_EXERCISE PASSAGE_.
━━━━━━
City bus transport is a mode of transportation inside the city with a specified route. The service ranges into routes in cities, capital cities, provinces or districts. The service extends into in large Indonesian cities such as Medan, Batam, Padang, Palembang, Bandar Lampung, Greater Jakarta, Bandung (Trans Bandung Raya), Yogyakarta, Surakarta, Semarang, Jember, Surabaya, Denpasar (Trans Sarbagita), Makassar, Kendari and Manado.

==== Strategic Business Unit Transjakarta ====
In the past, DAMRI operated 66 Zhongtong LCK6180GC Doosan CNG Euro V articulated buses (in red-orange-yellow livery) for Transjakarta. Perum DAMRI also operated 21 INKA Inobus Cummins ATC 320 CNG Series, which are now retired for its contract period is over. Main corridors that were served were Corridor 5 (Kampung Melayu-Ancol) Corridor 8 (Harmoni-Lebak Bulus), Corridor 9 (Pluit-Pinang Ranti) and Corridor 10 (PGC-Tanjung Priok). As of January 2021, all operations of the Zhongtong units were ceased, and replaced by newer units owned by Perum PPD (in white-blue livery).
━━━━━━
_WORK REQUIRED_. In the passage on Indonesian city bus transport, how many Zhongtong articulated buses did DAMRI operate for Transjakarta?
━━━━━━
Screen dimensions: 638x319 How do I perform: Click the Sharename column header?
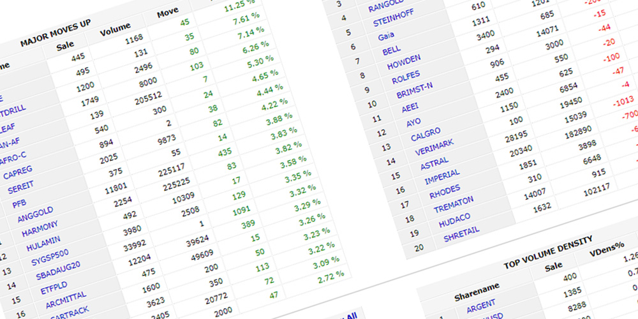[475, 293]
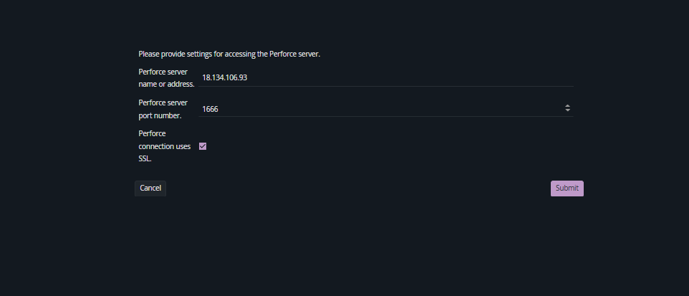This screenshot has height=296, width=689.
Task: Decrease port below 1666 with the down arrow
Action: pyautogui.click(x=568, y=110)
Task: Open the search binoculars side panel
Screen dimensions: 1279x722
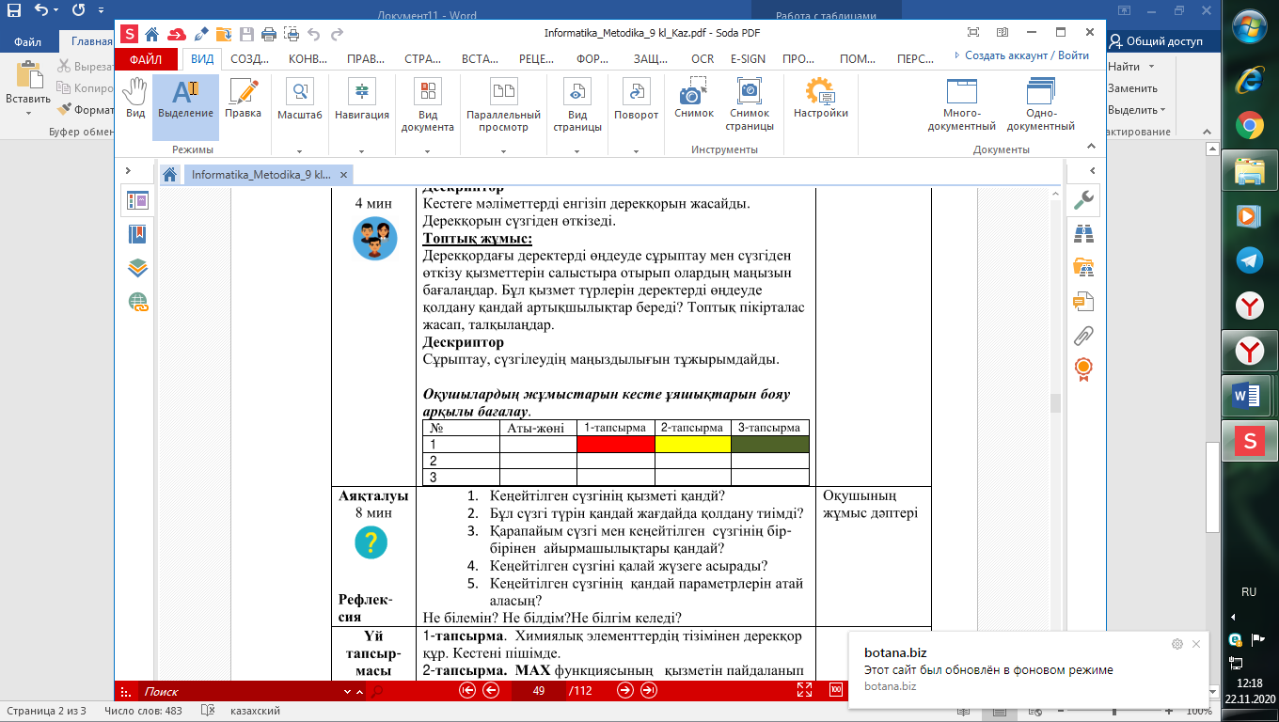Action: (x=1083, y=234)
━━━━━━
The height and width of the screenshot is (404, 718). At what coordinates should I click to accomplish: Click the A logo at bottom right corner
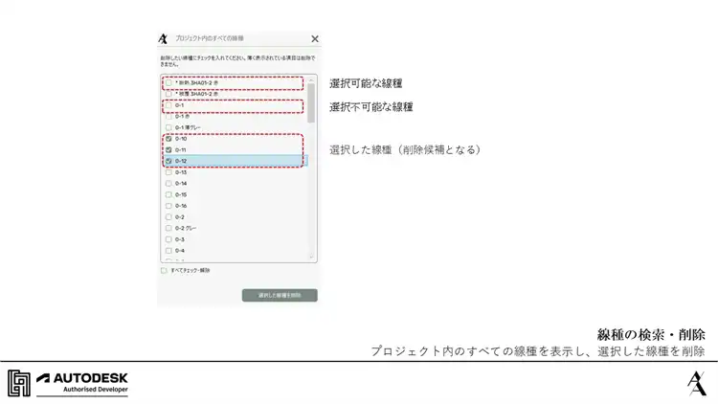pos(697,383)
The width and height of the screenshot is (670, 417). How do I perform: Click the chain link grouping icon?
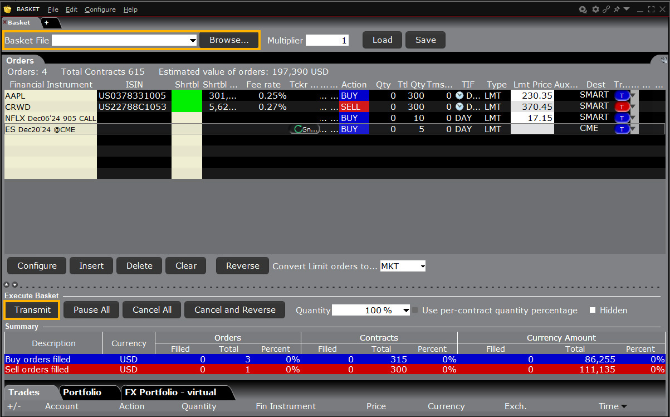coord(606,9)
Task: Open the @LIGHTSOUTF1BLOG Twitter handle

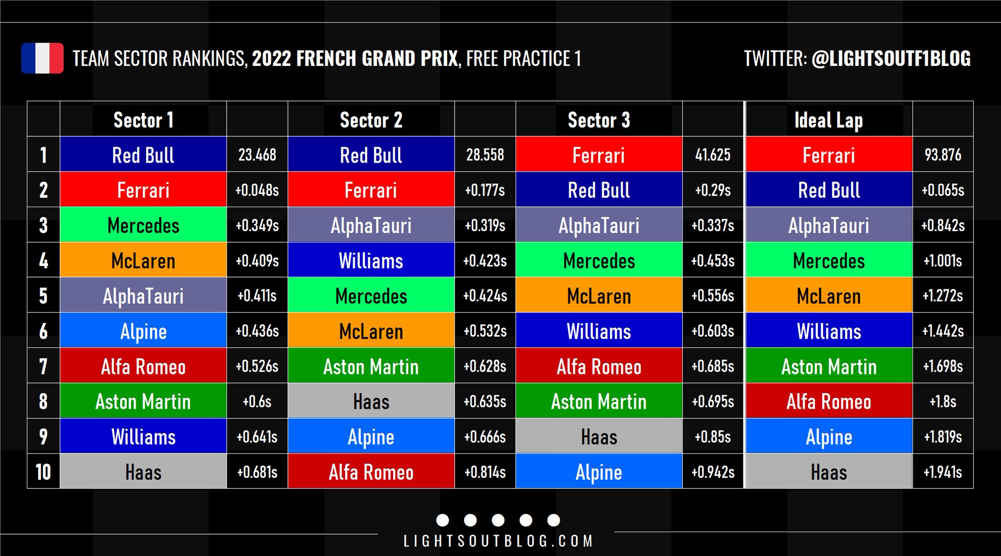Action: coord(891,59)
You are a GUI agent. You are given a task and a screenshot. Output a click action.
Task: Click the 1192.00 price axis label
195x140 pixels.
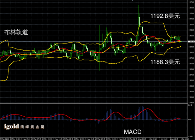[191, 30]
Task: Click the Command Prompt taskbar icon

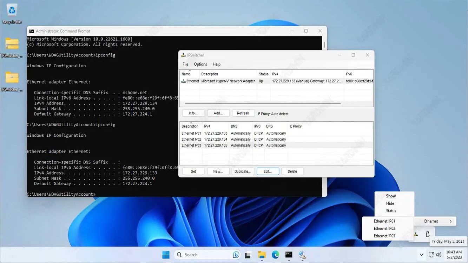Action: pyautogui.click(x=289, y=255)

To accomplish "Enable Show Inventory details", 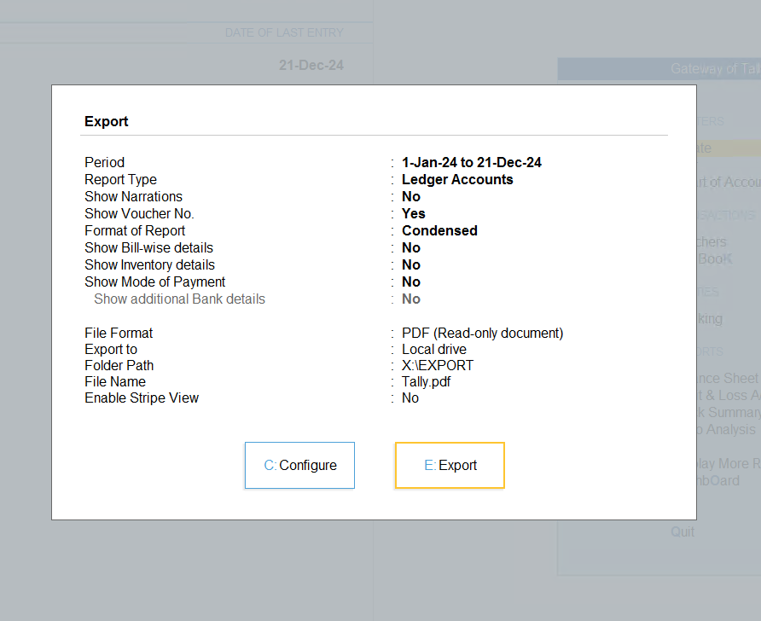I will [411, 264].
━━━━━━
_ANSWER TO THE PROBLEM_. 66